In the bottom of the valley are two high rise buildings, built in the 1960s in an attempt to modernise the village. These reached public notoriety in the 1980s when they were found to contain high levels of asbestos, which had been built into the fabric of the building, under the regulations in force at that time. A request by Kirklees Council for money from central Government to assist with the predicted £1 million cost of removing the asbestos was rejected in February 1991.

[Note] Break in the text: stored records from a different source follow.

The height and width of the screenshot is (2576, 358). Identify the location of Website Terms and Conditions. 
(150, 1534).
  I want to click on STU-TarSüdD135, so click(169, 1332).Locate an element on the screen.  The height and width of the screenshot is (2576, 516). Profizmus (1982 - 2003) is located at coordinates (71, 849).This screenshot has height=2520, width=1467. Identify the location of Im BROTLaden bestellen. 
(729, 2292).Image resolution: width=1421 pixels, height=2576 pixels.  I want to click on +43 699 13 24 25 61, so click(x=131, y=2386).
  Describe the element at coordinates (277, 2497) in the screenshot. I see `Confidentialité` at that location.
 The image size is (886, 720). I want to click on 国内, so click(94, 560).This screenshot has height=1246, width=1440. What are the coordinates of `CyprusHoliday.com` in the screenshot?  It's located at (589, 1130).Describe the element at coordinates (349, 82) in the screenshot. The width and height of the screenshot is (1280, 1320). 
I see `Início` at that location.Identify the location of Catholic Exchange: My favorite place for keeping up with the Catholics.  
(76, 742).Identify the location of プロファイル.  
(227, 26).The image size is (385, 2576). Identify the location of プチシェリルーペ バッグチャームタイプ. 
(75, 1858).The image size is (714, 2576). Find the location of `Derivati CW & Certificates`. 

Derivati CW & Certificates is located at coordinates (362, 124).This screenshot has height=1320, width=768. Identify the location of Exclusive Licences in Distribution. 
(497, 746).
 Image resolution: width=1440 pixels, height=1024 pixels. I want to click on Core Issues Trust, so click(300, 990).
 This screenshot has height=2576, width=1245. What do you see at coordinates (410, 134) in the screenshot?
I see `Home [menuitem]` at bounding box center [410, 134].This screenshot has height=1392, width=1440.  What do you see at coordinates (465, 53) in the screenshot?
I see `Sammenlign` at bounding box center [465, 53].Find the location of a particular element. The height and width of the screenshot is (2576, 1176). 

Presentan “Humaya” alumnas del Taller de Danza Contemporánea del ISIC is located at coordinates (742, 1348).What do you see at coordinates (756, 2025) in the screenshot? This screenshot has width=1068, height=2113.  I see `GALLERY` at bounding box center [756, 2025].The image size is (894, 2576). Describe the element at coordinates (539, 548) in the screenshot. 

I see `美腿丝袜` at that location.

Expecting to take approximately 6 months to complete the task of removing the asbestos, Kirklees Council temporarily re-housed the tenants in other areas, the majority of whom consisted of mature and elderly residents. As the 6 months dragged on into three years, the tenants were offered more permanent housing elsewhere. The two blocks were eventually refurbished at a cost in excess of £6,000,000. They were then used to house younger single people and asylum seekers from other countries. As part of the refurbishment a 'State-of-the Art' CCTV security system was installed in 2009 to cover both buildings, as well as other locations in Dewsbury and Batley..In 2026, following consultation with local resident and tenants, Kirklees decided to demolish the flats rather than refurbish them, this will de done in stages and is expected to be completed by September 2026.

==Early history==
The oldest part of the village is Deadmanstone. Originally known as Dudmanstone, Dudmanstone House is situated above Berry Brow. In 1584 the estate was recorded as belonging to the Lockwood family:
Thomas Lockwood holdeth a messuage called Dudmanstone, now made into two; two gardens; one little croft, called Tenter Croft; two closes, called Cockshutts; two closes, called Ouroyds; one close, called Sykes; third part of one called William Croft; one little meadow, called Calf Croft; one other meadow, called the Lime Croft; four closes called the Lees, &c. One house, called the Forward House; one garden and one close to the same belonging. One house called Budge Royd. One house and one garden in the tenure of one Shaw; and one meadow to the same adjoining. One messuage, called Stirley; one garden and one croft to the same belonging.

==Sport==
Berry Brow are represented in Association Football by Berry Brow AFC, which run a number of open age men's teams, with the first team playing in the Yorkshire Amateur Supreme Division, the home ground is the Berry Brow Recreation Ground but is known humorously as the "Bernabrow".